The time controls were not exactly what we'd now call 'rapid' on the early CCRL hardware.

And, weren't the CCRL slow ratings 'adjusted' by 100 Elo points downward a few years ago?
That means the CCRL ratings were higher across the board by that much for a few years after those SuperGM vs engine matches happened.
I don't see how either of these points matters. I'm talking about how engines would perform on CURRENT hardware in Rapid play (or in slow games where I say so, but I accept that the relative engine ratings would be a bit different at such time controls). The level of CCRL ratings in the past is quite irrelevant; I'm comparing CURRENT CCRL ratings with estimated FIDE ratings, it has nothing to do with what CCRL ratings might have been in the past. The fact that they were lowered by 100 Elo in the past might explain why we need to increase them for FIDE comparison purposes now, but I'm not looking for an explanation, just for how much adjustment is needed.
Komodo rules!
Alayan
Posts: 550
Joined: Tue Nov 19, 2019 8:48 pm
Full name: Alayan Feh

Re: ccrl hardware adjustment question

Post by Alayan »

lkaufman wrote: Tue May 12, 2020 5:45 pm There is some interest in whether limited hardware, such as a cellphone, can defeat the champ, but I'm pretty sure that the answer is already Yes for Stockfish and Komodo, so if and when an NN can also do so is not so critical.
Pocket Fritz already crushed GMs in tournament play 10 years ago ruinning on a mobile phone. It was much weaker software and much weaker hardware.

Our estimates for SF11 release was that with a modern quad-core, SF could give 1:1000 time odds to Carlsen with classical TC, which drops SF downs into the range where it can't properly exploit its scaling potential.
lkaufman
Posts: 5960
Joined: Sun Jan 10, 2010 6:15 am
Location: Maryland USA

Re: ccrl hardware adjustment question

Post by lkaufman »

Alayan wrote: Tue May 12, 2020 9:29 pm
lkaufman wrote: Tue May 12, 2020 5:45 pm There is some interest in whether limited hardware, such as a cellphone, can defeat the champ, but I'm pretty sure that the answer is already Yes for Stockfish and Komodo, so if and when an NN can also do so is not so critical.
Pocket Fritz already crushed GMs in tournament play 10 years ago ruinning on a mobile phone. It was much weaker software and much weaker hardware.

## DATASET EXTRACT
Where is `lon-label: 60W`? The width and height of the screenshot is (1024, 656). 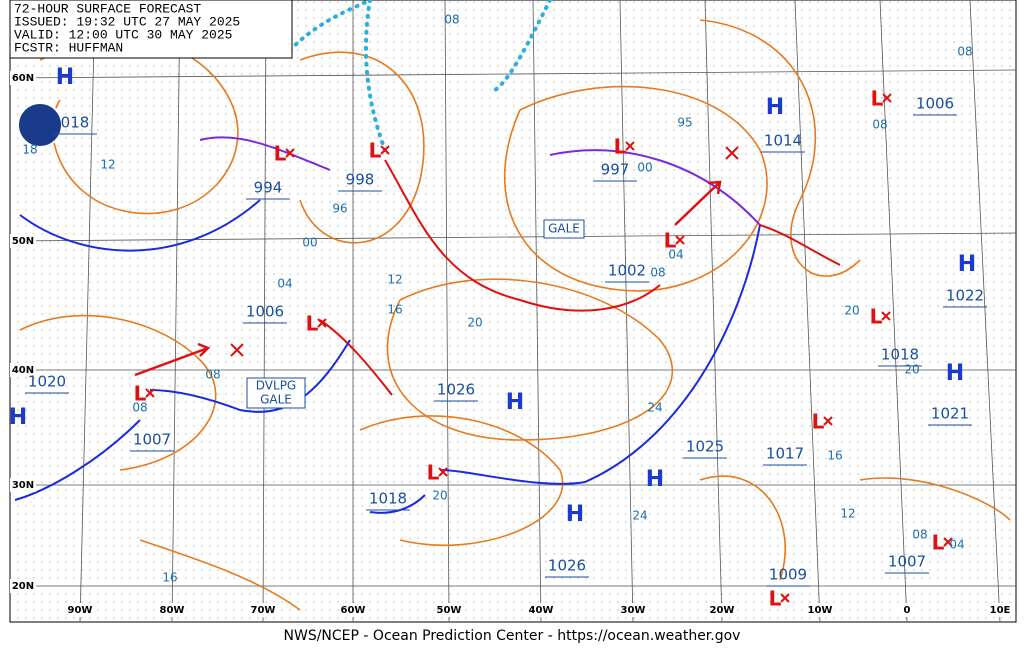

## WRITTEN TASK A
Answer these from the forum thread:
(i) By how many Elo points were the CCRL slow ratings lowered?
(ii) What did Pocket Fritz run on when it crushed GMs in tournament play?
(iii) For the SF11 release, what time odds could Stockfish give Carlsen with classical TC on a modern quad-core?
Mark your answers (i), (ii), (iii), one per line.
## WRITTEN TASK B
Return everything in the forum thread from "Our estimates for" down to "its scaling potential.".
## WRITTEN TASK C
Translate this sentence from the forum thread into Spanish: "That means the CCRL ratings were higher across the board by that much for a few years after those SuperGM vs engine matches happened."

## RESPONSE AREA A
(i) 100 Elo points
(ii) A mobile phone
(iii) 1:1000

## RESPONSE AREA B
Our estimates for SF11 release was that with a modern quad-core, SF could give 1:1000 time odds to Carlsen with classical TC, which drops SF downs into the range where it can't properly exploit its scaling potential.

## RESPONSE AREA C
Eso significa que las puntuaciones de CCRL fueron más altas en general en esa misma medida durante algunos años después de que se jugaran esas partidas entre súper GM y motores.